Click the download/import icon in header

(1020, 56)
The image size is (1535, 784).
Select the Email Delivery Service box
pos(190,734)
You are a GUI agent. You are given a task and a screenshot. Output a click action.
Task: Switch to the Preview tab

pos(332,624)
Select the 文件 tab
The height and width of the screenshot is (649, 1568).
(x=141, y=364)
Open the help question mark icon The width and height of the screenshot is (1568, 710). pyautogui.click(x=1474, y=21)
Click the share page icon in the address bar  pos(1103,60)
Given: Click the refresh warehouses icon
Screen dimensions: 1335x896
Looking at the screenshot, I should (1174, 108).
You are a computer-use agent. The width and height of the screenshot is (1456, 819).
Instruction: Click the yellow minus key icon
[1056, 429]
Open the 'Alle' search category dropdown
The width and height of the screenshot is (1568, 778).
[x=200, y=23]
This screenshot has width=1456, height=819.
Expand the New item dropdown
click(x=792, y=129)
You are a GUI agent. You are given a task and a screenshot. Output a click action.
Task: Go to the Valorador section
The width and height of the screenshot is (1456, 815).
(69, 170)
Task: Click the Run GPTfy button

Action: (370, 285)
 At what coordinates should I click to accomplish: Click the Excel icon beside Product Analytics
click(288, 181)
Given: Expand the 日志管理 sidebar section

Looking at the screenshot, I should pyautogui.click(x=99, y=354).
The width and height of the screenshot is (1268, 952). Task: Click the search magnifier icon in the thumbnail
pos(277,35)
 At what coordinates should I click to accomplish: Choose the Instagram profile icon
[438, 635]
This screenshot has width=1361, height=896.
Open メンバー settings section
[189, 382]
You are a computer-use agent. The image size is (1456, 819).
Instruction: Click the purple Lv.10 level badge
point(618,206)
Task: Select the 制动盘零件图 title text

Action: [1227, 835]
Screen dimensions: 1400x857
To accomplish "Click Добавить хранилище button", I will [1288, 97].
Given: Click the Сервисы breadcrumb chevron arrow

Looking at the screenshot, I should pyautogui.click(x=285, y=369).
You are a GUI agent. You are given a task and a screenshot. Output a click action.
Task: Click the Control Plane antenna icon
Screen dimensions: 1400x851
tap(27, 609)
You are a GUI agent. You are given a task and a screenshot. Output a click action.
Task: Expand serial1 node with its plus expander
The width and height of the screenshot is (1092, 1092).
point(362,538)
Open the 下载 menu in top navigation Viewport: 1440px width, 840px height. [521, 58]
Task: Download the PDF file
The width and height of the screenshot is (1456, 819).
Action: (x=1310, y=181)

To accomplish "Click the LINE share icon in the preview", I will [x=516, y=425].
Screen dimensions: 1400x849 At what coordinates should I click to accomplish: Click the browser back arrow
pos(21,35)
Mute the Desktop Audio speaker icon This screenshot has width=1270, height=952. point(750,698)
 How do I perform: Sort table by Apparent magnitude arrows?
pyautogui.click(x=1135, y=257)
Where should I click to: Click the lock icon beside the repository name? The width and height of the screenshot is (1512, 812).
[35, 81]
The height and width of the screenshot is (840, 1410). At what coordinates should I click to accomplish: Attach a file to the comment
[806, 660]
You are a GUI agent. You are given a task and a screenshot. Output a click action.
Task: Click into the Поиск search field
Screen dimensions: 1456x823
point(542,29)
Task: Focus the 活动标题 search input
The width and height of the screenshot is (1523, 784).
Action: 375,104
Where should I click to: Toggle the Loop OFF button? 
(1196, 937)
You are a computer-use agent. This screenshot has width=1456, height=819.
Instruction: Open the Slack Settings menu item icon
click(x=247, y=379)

• About this exercise:
Repeat exactly the lines of the data from the first one through the line with "Given: Click the refresh warehouses icon", both of them included.

• Final answer:
Click the download/import icon in header

(1020, 56)
The image size is (1535, 784).
Select the Email Delivery Service box
pos(190,734)
You are a GUI agent. You are given a task and a screenshot. Output a click action.
Task: Switch to the Preview tab

pos(332,624)
Select the 文件 tab
The height and width of the screenshot is (649, 1568).
(x=141, y=364)
Open the help question mark icon The width and height of the screenshot is (1568, 710). pyautogui.click(x=1474, y=21)
Click the share page icon in the address bar  pos(1103,60)
Given: Click the refresh warehouses icon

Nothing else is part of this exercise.